# Male Driver: "Eddie Curry Put Moves On Me"- Sexual Harassment Suit Filed



## USSKittyHawk (Jul 22, 2005)

> Knicks center Eddy Curry was slapped with a shocking sex-harassment suit Monday by his former driver, who claims the 6-foot-11 hoopster tried to solicit gay sex from him.
> 
> The stunning court papers claim Curry, a married father of three, repeatedly approached chauffeur David Kuchinsky "in the nude," allegedly telling him, "Look at me, Dave, look" and "Come and touch it, Dave."
> 
> ...


http://www.nypost.com/seven/01122009/news/regionalnews/knicks_sex_scandal_shock_149861.htm

Eddie loves food, but meat may be his favorite. :lol:


----------



## Bartholomew Hunt (Mar 4, 2003)

hehehehe


----------



## sonicFLAME6 (Dec 19, 2006)

Wow :uhoh:


----------



## alphaorange (Jul 2, 2006)

*Curry's driver.......*

the "other" white meat.......


----------



## E.H. Munro (Jun 22, 2004)

> "Imagine going into your boss's office ... and he stands up and drops his pants and he asks you take care of him. Those actions are unacceptable whether it's in a corporate office or a private home."


Thank god my maid can't read English. :bsmile:


----------



## E.H. Munro (Jun 22, 2004)

Eddy Curry responds!


----------



## Dean the Master (Feb 19, 2006)

This is funny. Somebody is trying to milk some money from E.Curry.


----------



## USSKittyHawk (Jul 22, 2005)

That's right, Curry does not come across as a touchy feel kind of guy anyway.


----------



## Truknicksfan (Mar 25, 2005)

Lol funny picture Kitty. But all jokes aside I have a hard time believing this isnt money motivated lol.


----------



## USSKittyHawk (Jul 22, 2005)

^ Pretty much TKF, but this story is funny as hell, I know Curry is heated. He probably will keep his head down in the showers. LMAO!


----------



## E.H. Munro (Jun 22, 2004)

* Tasks to perform *
(a) Reproduce the part of the thread that opens with the words containing "Lol funny picture" and closes with "the showers. LMAO!", renaming "TKF" to "Truknicksfan" throughout.
(b) In the thread, what job did David Kuchinsky hold for Curry?
Please answer using only the thread.

* Material provided *

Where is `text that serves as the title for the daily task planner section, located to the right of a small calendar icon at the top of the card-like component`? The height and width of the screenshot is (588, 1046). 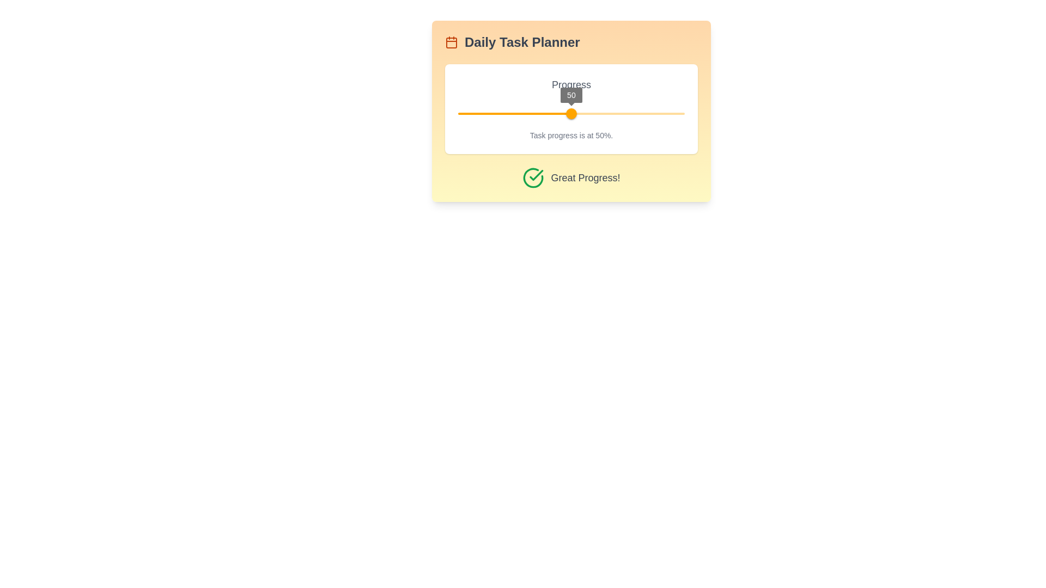
text that serves as the title for the daily task planner section, located to the right of a small calendar icon at the top of the card-like component is located at coordinates (521, 41).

* Answers by task *
(a)
Lol funny picture Kitty. But all jokes aside I have a hard time believing this isnt money motivated lol.


----------



## USSKittyHawk (Jul 22, 2005)

^ Pretty much Truknicksfan, but this story is funny as hell, I know Curry is heated. He probably will keep his head down in the showers. LMAO!

(b) He was Curry's driver, or chauffeur.